Where Do These Navy Destroyers Go?
|Dredging just off Gangjeong village on Jeju Island|
|Military housing steals land from Gangjeong villagers for Navy base|
By Bruce K. Gagnon
Do people in our community ever stop and wonder where the Navy destroyers actually go when they leave Bath Iron Works [Maine]? Do we wonder how they impact people’s lives where they are ported and what environmental footprint they leave?
During the entire month of August, I was in Japan and South Korea where BIW-built Aegis destroyers (outfitted with so-called “missile defense interceptors”) are being ported. Currently, in both those countries there is raging opposition to U.S. expanding military bases as a result of Obama’s announced “pivot” of 60 percent of Pentagon forces into the Asia- Pacific to help control China.
The U.S. military “pivot” into the Asia-Pacific means more airfields, ports-of-call and barracks are needed for U.S. operations.
I spent 11 days in Gangjeong village on Jeju Island, South Korea, where a Navy base is being built to host U.S. aircraft carriers, nuclear submarines and Aegis destroyers. The 500-year-old fishing and farming community is being torn apart to host the base. Just offshore, the UNESCO-recognized endangered soft coral forests are being destroyed as dredging is underway to make it possible for the U.S. warships to port there. The US Navy handed their base specifications to the Korean government and the base is now near completion. The village’s sacred rocky coastline was blasted and covered in concrete and the villagers’ eight-year campaign against the base has resulted in 700 arrests and more than 50 jailed (one as long as 15 months, just for blocking cement trucks).

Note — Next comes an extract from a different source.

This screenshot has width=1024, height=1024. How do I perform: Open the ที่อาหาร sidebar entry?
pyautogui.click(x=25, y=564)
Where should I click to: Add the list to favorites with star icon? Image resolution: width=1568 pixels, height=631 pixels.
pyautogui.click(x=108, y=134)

On my last day on Jeju Island, I was taken to Jeju City to do a radio interview about my experiences there. As my translator and I sat in the station lobby waiting to go on the air we heard a news broadcast that said the South Korean Navy was planning to file a court action against Gangjeong villagers for $20 million on behalf of Samsung Corporation (the lead Navy base construction contractor). The claim is that their eight-year non-violent protest in the village has “obstructed business operations” and resulted in delays and profit loss. Upon hearing about this plan to demand $20 million from this small village (less than 2,000 citizens) I was told village elders cried out “The Navy is trying to kill our village!”

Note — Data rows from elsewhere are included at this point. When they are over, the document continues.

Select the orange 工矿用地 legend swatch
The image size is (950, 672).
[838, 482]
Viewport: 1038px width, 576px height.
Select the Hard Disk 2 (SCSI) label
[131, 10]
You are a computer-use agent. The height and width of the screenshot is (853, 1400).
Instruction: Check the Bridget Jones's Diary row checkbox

When I first got involved helping to support Gangjeong in 2008, I organized a campaign for American citizens to call the South Korean embassy in Washington DC to share our support for the struggling villagers. When I called I was told by South Korean embassy staff, “Don’t call us, call your government. They are forcing us to build this base.”
This is a theme we hear a lot these days even from Rep. Chellie Pingree, who has said that we must cut our military budget by having our “allies pay more” for our bases. So, in this case the U.S. got the South Korean government to build a Navy base on Jeju Island (called the Island of Peace) and then with our “Status of Forces Agreement” (SOFA) the Pentagon has the right to use any base in South Korean any time they wish. Same story in Japan, Philippines and other locations around the world.
On Aug. 5, the U.S. Navy admiral assigned to South Korea publicly declared that the Navy was eager to use the new Jeju Island base to port warships being assigned to the region. These deployments on Jeju would put American warships right in the middle of the Yellow Sea shipping lanes that China utilizes to import 80 percent of its resources, particularly oil, to run its economy. It will also make Gangjeong village a prime target during hostilities.
Mainers, like most Americans, are not particularly interested in what our military empire of more than 800 bases around the world are doing to our image or to the environment. It is well past time that we begin to pay attention and offer our solidarity to those who are living under the heavy boot of U.S. “Full Spectrum Dominance.”